- _GIVEN PASSAGE_
It used to be those late summer days of trading were so slow that it felt like the market was in a food coma following that big Thanksgiving meal. The early summer rallies would give way to lethargic action because not only are there no holidays in August here in the US but political wranglings ‘usually’ die down. The perception for this year is no different, grinding through the day watching the clock for quitting time, taking off early because there is no risk of missing anything actionable. I would disagree, there has been plenty to trade on if you had your eyes and ears open.
Haven’t we seen energy come back to life after a death drop? Some technology stocks are at/near all time highs while the banks are just getting in gear. Select retail names have been strong including Walmart, Target, Urban Outfitters and American Eagle. The industrials are also holding in strong while transports also show an uptick in business.
Let’s take a gander at Apple, which has put in a stellar performance in August. The behemoth has ‘quietly’ been up to all time highs this month, moving higher by more than 10%, even better than that from post earnings. They have added more than 60 billion in market cap in that time! And trading Apple? Some of the biggest gains were seen during this most recent expiration week. The great thing about Apple is it attracts buyers to other stocks as well. If Apple is moving then others are safe to buy, too – at least that is the perception, which in most cases is reality.

- _SET PROBLEM_
Reproduce the commentary above on August stock market trading word for word.

- _DATA SHOWN_
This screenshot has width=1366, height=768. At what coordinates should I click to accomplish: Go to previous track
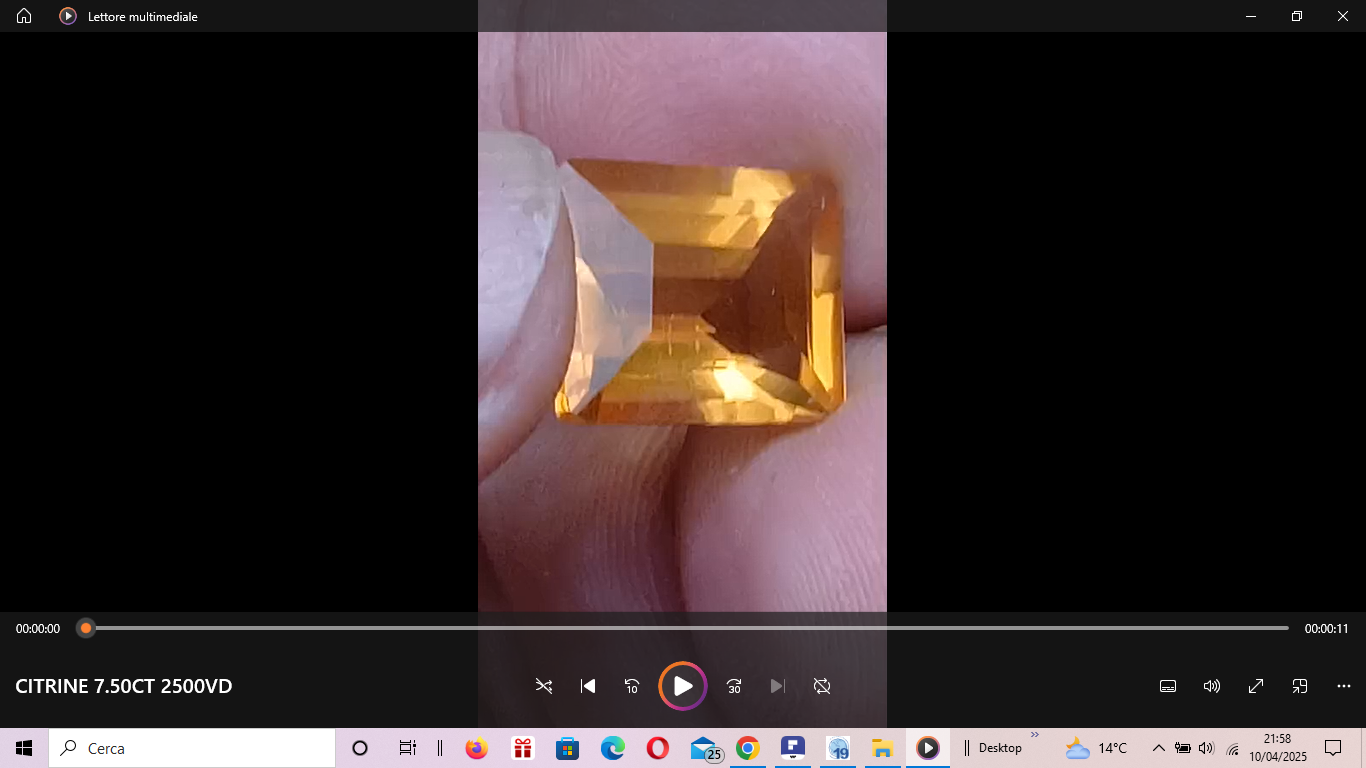pos(588,686)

- _SOLUTION FOR THIS EXERCISE_
It used to be those late summer days of trading were so slow that it felt like the market was in a food coma following that big Thanksgiving meal. The early summer rallies would give way to lethargic action because not only are there no holidays in August here in the US but political wranglings ‘usually’ die down. The perception for this year is no different, grinding through the day watching the clock for quitting time, taking off early because there is no risk of missing anything actionable. I would disagree, there has been plenty to trade on if you had your eyes and ears open.
Haven’t we seen energy come back to life after a death drop? Some technology stocks are at/near all time highs while the banks are just getting in gear. Select retail names have been strong including Walmart, Target, Urban Outfitters and American Eagle. The industrials are also holding in strong while transports also show an uptick in business.
Let’s take a gander at Apple, which has put in a stellar performance in August. The behemoth has ‘quietly’ been up to all time highs this month, moving higher by more than 10%, even better than that from post earnings. They have added more than 60 billion in market cap in that time! And trading Apple? Some of the biggest gains were seen during this most recent expiration week. The great thing about Apple is it attracts buyers to other stocks as well. If Apple is moving then others are safe to buy, too – at least that is the perception, which in most cases is reality.